▶ **Task requirements**
[1] In the passage on two concurrent covenants, until what year does Covenant Eschatology hold that the Old Testament ordinances stayed valid?
[2] Carry on the passage about two concurrent, conflicting covenants, starting right after its last sentence.
── Source passage ──
This is part 3 of Kurt’s Final Negative

Two Concurrent, Conflicting Covenants?

 

One of the more obvious problems of Covenant Eschatology is its insistence that the ceremonial and other ordinances of the Old Testament were valid and imposed until AD 70 even though the New Testament was in place.  King and Don must postpone justification and grace until AD 70 in order for their idea of a spiritualized resurrection to occur at that time, and therefore must keep the dead ordinances of the law alive, even though the gospel of Jesus Christ was already in force and effect.  Thus, if we are to believe them, there were two, conflicting, mutually exclusive covenants in force at the same time! If there was ever a system of belief rife with self- contradiction, this would have to be it!  On the one hand we have the shadow system of ceremonial law that can never forgive sins and therefore styled by a “ministration of death”, and on the other hand we have the gospel of life and grace ordained to replace the Old system, both theoretically valid and binding at the same time! Imagine, if you will, a State legislature amending its penal code, replacing the corpus of criminal statutes with new, conflicting ones, then having both valid at the same time!  Which laws are men charged to obey?  They cannot obey both, for one contradicts the duties and obligations of the other. Both cannot be valid for one set of statutes makes illegal what the other expressly commands!  The very notion of two covenants in force at one time is so totally at odds with scripture and all human experience that it is hardly necessary to refute it.  Let us look at few scriptures that show the Old Testament was annulled at the cross. We looked at some of these before, but Don ignored them.
───
── Material provided ──
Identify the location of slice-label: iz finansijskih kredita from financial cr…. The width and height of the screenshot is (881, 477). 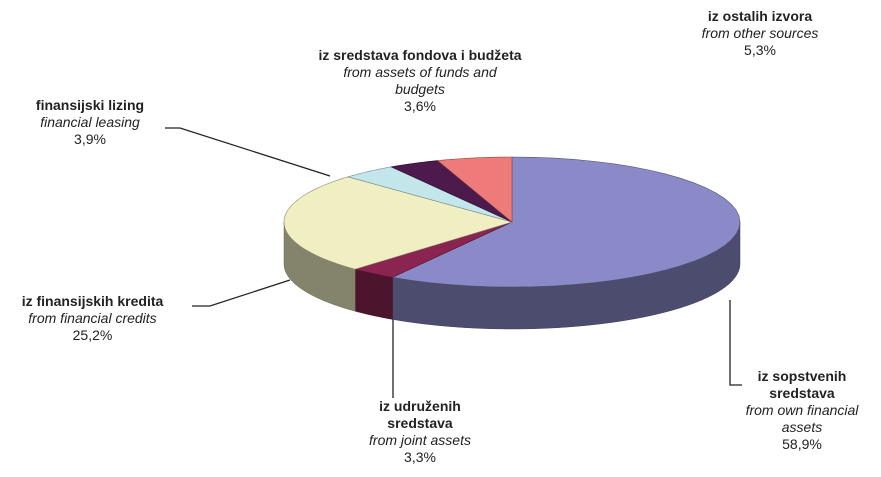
───
▶ **Responses per task**
[1] AD 70

[2]
 

Heb. 9:17 states “a testament is of force after men are dead.”  Thus, the New Testament and gospel of Jesus Christ came into force and effect AT HIS DEATH UPON THE CROSS.  No one can have two valid wills; one must always amend or replace the other!  Ask any lawyer, or anyone who has ever made a will.  When a man changes his will, he always recites that the amended will revokes all previous wills.  The only exception would be a codicil, in which case one merely amends his existing will, rather than replacing it. It is abundantly clear that the New Testament did not merely amend the Old; it is not a codicil of the Old Testament, it altogether replaces it.  “When he said, Sacrifice and offering and burnt offerings and offering for sin thou wouldest not, neither hadst pleasure therein; which are offered by the law; then said he, Lo, I come to do thy will, O God. He taketh away the first that he may establish the second” (Heb. 10:8, 9).  TAKETH AWAY THE FIRST THAT HE MAY ESTABLISH THE SECOND. When was the second, the New Testament established?  At Jesus’ death!  A testament is of force after men are dead!  Don  must deny the legal efficacy of the New Testament in order to keep the dead ordinances of the Old Testament alive, or admit that the latter gave way to the former at the cross.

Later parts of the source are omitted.